(Stored data entries)
•••••
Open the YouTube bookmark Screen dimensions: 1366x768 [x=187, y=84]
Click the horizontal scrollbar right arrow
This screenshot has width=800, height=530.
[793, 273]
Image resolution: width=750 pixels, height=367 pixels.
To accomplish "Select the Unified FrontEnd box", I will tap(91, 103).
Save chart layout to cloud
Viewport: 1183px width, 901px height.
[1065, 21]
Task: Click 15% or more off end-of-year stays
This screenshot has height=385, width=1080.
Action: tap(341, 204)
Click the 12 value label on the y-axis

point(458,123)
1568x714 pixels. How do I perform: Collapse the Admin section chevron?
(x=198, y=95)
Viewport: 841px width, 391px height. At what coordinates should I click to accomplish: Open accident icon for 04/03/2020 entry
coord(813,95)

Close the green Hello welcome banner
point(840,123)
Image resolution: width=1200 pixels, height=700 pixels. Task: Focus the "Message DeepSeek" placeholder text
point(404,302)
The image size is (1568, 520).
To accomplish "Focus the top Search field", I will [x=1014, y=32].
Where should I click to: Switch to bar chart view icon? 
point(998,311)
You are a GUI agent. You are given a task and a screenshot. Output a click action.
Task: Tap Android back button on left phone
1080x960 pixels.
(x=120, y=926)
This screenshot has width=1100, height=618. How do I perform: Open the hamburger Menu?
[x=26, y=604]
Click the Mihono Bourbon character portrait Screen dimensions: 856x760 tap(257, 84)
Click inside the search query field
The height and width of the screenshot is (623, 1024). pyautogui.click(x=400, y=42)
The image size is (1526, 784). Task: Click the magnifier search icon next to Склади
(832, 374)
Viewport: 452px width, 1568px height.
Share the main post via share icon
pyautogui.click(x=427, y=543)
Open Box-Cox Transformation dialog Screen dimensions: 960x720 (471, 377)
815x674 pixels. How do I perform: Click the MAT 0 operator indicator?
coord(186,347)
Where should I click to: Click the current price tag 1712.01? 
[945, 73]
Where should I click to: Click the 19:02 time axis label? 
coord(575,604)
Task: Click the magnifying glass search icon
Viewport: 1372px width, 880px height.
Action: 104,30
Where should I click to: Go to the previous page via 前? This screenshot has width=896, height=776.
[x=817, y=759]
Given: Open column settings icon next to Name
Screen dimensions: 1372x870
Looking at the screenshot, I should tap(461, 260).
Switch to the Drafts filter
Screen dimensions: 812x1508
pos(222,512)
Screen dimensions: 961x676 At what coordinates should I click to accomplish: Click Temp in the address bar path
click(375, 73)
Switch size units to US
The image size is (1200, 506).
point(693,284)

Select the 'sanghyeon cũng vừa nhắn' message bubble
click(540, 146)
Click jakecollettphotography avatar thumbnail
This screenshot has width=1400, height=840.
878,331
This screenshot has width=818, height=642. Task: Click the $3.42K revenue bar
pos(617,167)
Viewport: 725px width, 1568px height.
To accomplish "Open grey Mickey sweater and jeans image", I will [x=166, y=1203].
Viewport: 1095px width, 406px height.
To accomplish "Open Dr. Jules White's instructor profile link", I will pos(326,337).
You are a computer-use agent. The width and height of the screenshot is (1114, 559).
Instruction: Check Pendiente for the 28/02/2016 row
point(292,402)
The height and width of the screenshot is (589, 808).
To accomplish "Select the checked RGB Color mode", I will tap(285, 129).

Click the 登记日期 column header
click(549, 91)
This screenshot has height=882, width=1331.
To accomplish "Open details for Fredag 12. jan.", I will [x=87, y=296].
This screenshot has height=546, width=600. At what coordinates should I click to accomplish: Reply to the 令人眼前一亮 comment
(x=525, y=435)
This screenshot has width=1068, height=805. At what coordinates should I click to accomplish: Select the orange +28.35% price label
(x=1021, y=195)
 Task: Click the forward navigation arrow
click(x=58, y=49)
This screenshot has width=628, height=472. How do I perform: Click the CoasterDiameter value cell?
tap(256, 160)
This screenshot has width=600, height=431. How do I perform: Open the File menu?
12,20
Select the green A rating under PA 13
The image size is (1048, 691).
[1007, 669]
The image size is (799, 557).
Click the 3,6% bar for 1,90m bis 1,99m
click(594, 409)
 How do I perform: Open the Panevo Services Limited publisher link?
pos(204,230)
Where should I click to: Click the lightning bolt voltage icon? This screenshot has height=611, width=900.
•••••
> Task to complete: Scan the records above for the word "will". Show each line in which it appears.

> Solution to this task:
To accomplish "Select the Unified FrontEnd box", I will tap(91, 103).
To accomplish "Focus the top Search field", I will [x=1014, y=32].
To accomplish "Open grey Mickey sweater and jeans image", I will [x=166, y=1203].
To accomplish "Open Dr. Jules White's instructor profile link", I will pos(326,337).
To accomplish "Select the checked RGB Color mode", I will tap(285, 129).
To accomplish "Open details for Fredag 12. jan.", I will [x=87, y=296].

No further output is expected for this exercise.